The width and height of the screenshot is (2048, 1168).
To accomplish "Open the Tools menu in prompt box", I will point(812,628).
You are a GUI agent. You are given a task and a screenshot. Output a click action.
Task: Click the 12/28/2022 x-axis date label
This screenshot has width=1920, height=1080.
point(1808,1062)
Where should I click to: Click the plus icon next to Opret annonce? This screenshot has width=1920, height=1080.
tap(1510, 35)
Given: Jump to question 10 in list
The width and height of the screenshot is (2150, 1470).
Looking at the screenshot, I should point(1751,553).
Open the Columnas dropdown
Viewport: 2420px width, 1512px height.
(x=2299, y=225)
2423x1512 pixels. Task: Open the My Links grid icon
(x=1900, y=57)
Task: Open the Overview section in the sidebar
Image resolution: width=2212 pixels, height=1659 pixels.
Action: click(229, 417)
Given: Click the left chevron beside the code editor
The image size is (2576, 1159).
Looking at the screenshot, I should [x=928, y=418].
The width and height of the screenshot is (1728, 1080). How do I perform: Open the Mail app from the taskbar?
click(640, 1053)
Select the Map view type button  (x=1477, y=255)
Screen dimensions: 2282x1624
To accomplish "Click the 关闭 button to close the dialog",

++++++++++

**Requirement:** Every line from the one that has "Image resolution: width=2212" down to the last line above must be written out exactly, with both ends included and nothing else.

**Task output:**
Image resolution: width=2212 pixels, height=1659 pixels.
Action: click(229, 417)
Given: Click the left chevron beside the code editor
The image size is (2576, 1159).
Looking at the screenshot, I should [x=928, y=418].
The width and height of the screenshot is (1728, 1080). How do I perform: Open the Mail app from the taskbar?
click(640, 1053)
Select the Map view type button  (x=1477, y=255)
Screen dimensions: 2282x1624
To accomplish "Click the 关闭 button to close the dialog",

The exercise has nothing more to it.